Donald Trump promet d’autres tarifs douaniers sur  les voitures, les produits pharmaceutiques, les puces électroniques, pour dit-on, créer plus d’emplois aux États-Unis. A y voir de près, ces décisions qui vont tomber en cascade n’augurent rien de bon pour les États-Unis en premier comme voudrait le faire croire Trump, obnubilé qu’il est par son penchant isolationniste. La première puissance économique court le risque de voir ses avantages commerciaux réduits avec certains partenaires importants. Selon nos confères de la BBC, en Afrique des pays comme le Nigéria, le Kenya, le Ghana, l’Angola et l’Afrique du Sud figurent parmi les principaux partenaires commerciaux des États-Unis en Afrique, avec un important commerce bilatéral de biens et de services. Les importations américaines de biens en provenance d’Afrique du Sud ont totalisé 14,6 milliards de dollars, avec des produits tels que des perles, des pierres précieuses et des métaux en provenance d’Afrique du Sud, en 2022, selon les estimations de l’Office of the US Trade Representative. A cela, il faut ajouter des produits comme l’or, le cacao, l’uranium, l’aluminium, le fer et l’acier qui sont importés des pays africains comme le Ghana, la Côte d’Ivoire, la Gambie et le Sénégal, avec les avantages qu’offrent l’AGOA (African Growth and Opportunity Act). L’AGOA, cette loi commerciale américaine qui permet aux pays d’Afrique subsaharienne éligibles d’exporter des marchandises vers les États-Unis sans payer de droits de douane. L’arrivée de Trump au pouvoir fait peser des inquiétudes sur l’AGOA d’autant plus que la loi de 2024 sur le renouvellement et l’amélioration de l’AGOA (AGOA Renewal and Improvement Act), qui suggère une prolongation jusqu’en 2041, n’a pas été adoptée avant le départ du président Joe Biden. Ce qui fait dire à Solange Tangamu, journaliste de « Forum des As » en RDC, que les tarifs douaniers décidés par Trump vont affecter les pays en développement. Carine Pierrette Zongo, journaliste de « Filinfo » au Burkina Faso, trouve que si cette situation continue, elle risque de rendre la vie plus difficile pour les pays les plus pauvres.

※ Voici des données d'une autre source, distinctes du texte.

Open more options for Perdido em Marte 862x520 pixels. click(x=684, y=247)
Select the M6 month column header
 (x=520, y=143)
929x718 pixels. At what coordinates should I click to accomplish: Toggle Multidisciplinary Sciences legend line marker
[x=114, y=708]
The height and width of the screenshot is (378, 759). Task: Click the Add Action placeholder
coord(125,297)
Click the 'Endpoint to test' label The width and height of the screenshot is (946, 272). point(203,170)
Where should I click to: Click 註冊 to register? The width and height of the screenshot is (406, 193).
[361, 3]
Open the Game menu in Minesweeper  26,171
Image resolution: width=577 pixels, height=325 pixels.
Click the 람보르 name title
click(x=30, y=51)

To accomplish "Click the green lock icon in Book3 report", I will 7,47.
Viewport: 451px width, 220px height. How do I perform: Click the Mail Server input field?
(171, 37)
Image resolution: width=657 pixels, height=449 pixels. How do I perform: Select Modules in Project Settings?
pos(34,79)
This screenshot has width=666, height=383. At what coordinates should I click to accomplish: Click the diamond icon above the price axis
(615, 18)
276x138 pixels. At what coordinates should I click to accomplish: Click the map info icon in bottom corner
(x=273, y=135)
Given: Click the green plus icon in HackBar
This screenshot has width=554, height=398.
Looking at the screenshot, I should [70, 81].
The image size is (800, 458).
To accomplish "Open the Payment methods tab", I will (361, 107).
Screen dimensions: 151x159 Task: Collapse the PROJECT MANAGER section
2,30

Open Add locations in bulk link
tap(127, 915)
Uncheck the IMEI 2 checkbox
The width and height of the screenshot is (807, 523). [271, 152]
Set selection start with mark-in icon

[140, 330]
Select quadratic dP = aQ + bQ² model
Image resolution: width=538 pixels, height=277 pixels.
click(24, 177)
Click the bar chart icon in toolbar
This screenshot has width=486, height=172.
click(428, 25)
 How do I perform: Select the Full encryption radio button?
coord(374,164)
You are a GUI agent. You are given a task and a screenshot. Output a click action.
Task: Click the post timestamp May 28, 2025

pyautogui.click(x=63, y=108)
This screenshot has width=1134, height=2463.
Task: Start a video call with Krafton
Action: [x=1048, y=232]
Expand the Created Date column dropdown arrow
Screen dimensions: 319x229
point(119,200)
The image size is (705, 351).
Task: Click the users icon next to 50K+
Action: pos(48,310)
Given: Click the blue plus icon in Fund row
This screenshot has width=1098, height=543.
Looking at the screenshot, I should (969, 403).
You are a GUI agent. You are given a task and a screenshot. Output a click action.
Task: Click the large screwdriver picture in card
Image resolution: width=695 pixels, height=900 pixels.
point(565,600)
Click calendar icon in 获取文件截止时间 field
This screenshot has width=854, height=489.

Que ce soit avec ses voisins immédiats le Canada et le Mexique, l’Union européenne, la Chine ou le reste du monde, les frictions commerciales que veut créer Donald Trump est contre-productive à tout point de vue dans un marché mondial interconnecté et régi par des règles qui protègent les intérêts de tous. C’est plutôt dans une approche inclusive qui privilégie la concertation et le dialogue que les intérêts économiques de toutes les parties seront préservés au service de la croissance mondiale. Vouloir conduire le monde sur une base unilatérale avec en ligne de mire la primauté des intérêts des États-Unis, c’est se mettre dangereusement en marge de la marche du monde. C’est donc un impératif de sortir des logiques belliqueuses pour non seulement maintenir la croissance économique, mais aussi œuvrer en faveur de la résolution des conflits qui minent le monde. Comme le souligne Salahadine Mahamat Sabour, journaliste de l’Agence Tchadienne de Presse et d’Edition, tous les pays gagneraient à se mettre ensemble et à travailler avec sincérité et transparence pour une cohabitation pacifique.